The unkindest cut

Published May 20, 2026 Updated May 20, 2026 07:20am

SUICIDE, a complex symptom of deep despair triggered by mental health problems, is hardly a moral issue. Punitive action for those reeling under long, silent battles harms not just sufferers but entire communities. Yet death by suicide stands criminalised by the Federal Shariat Court. The 2022 legislation through which the act was removed as a crime from the Pakistan Penal Code, has been struck down. It is worth recalling that the restored Section 325 was repealed as part of wider reforms in criminal law so that self-harm is recognised as a mental health concern rather than an offence. Interestingly, the Council of Islamic Ideology had granted unanimous approval to a bill aiming to decriminalise attempted suicide in 2018. This was heartening. It reflected growing societal consensus that addressing mental illness — much like treating physical maladies — is a desirable response that underscores the sanctity of life. Admittedly, our statute books still contain a number of archaic edicts. Unlike Indonesia, Malaysia and Turkiye, Pakistan is among the few countries that upholds the colonial categorisation of mental agony as criminal abnormality. The attitude is both ineffective and counterintuitive, and it comes with an added layer of cruelty.

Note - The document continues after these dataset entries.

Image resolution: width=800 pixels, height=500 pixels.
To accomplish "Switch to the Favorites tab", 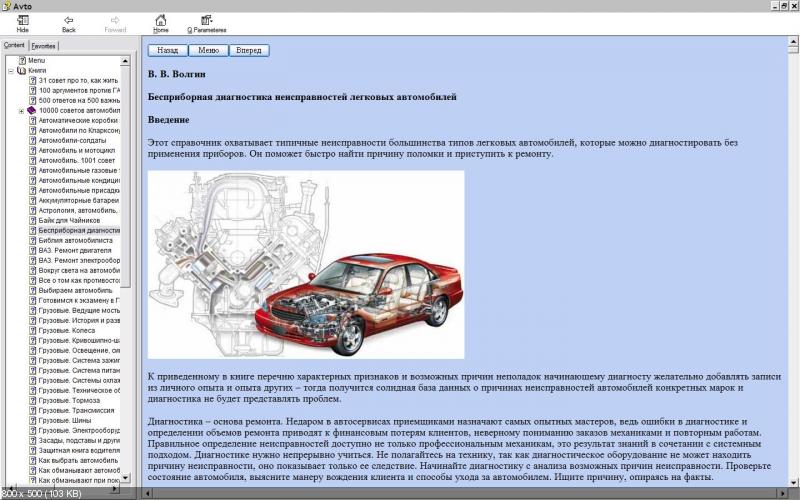I will coord(43,45).
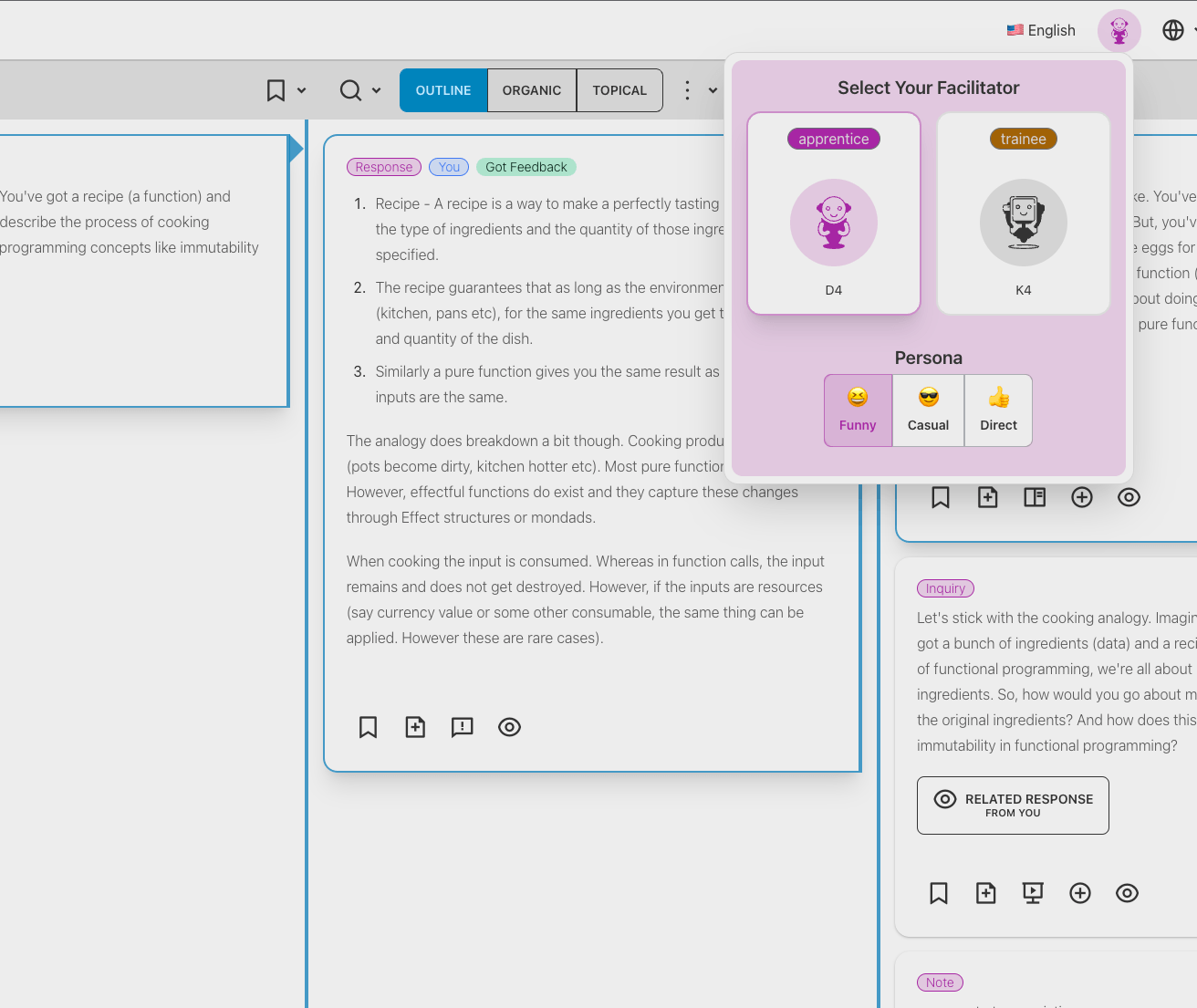Switch to the ORGANIC view tab
1197x1008 pixels.
532,90
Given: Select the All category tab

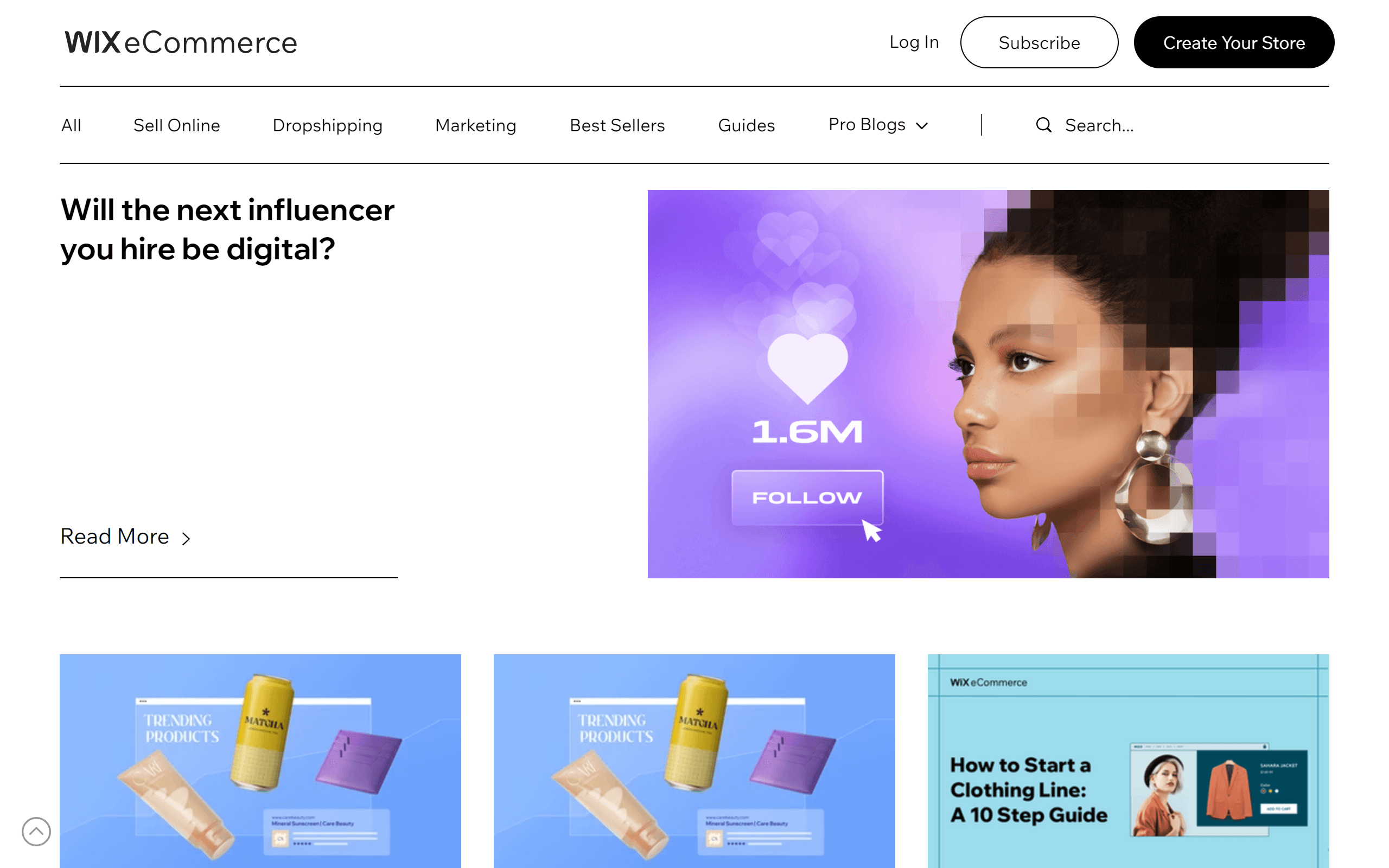Looking at the screenshot, I should tap(71, 125).
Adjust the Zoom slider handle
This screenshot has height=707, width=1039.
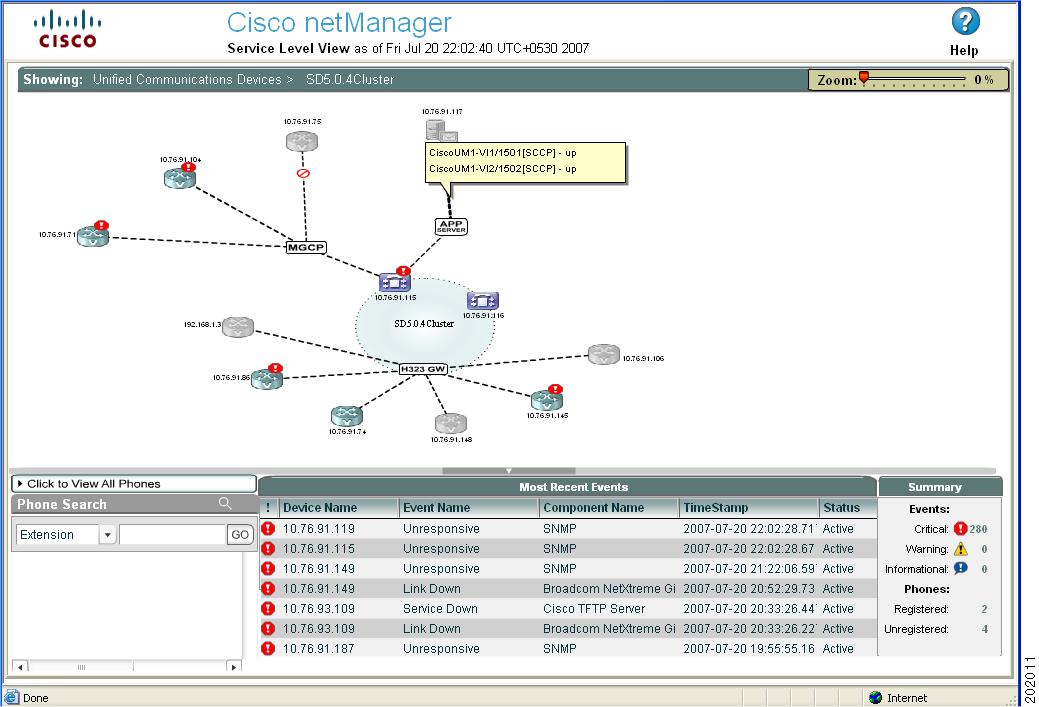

Mental pain is an invisible burden exacerbated by socioeconomic anxieties. As society navigates a warren of misery — common mental disorders afflict a third of the population while the suicide toll has been reported as 10 per 100,000 — a hands-on approach is needed by including mental health in primary medical practice. Meanwhile, deep-seated stigma means confessing to depression invites derision. Those who do find private therapists are handed inflated bills after every session. A multisectoral strategy that targets suicide prevention through awareness, a widened network of essential resources, accessible and affordable therapists — including for rural populations — paired with ‘socioemotional’ response guidance, promises to save lives and amplify productivity. Social determinants — inequity, lack of education, substance abuse, childhood trauma, and genetic inheritance — all contribute to vulnerability. A setting where support is skeletal and barriers aplenty compounds psychological challenges and their repercussions. A nuanced, compassionate discourse can heal, reduce risk and remove stigma as well as open that vital window for facilitation. Gathering the shards of shattered minds is possible.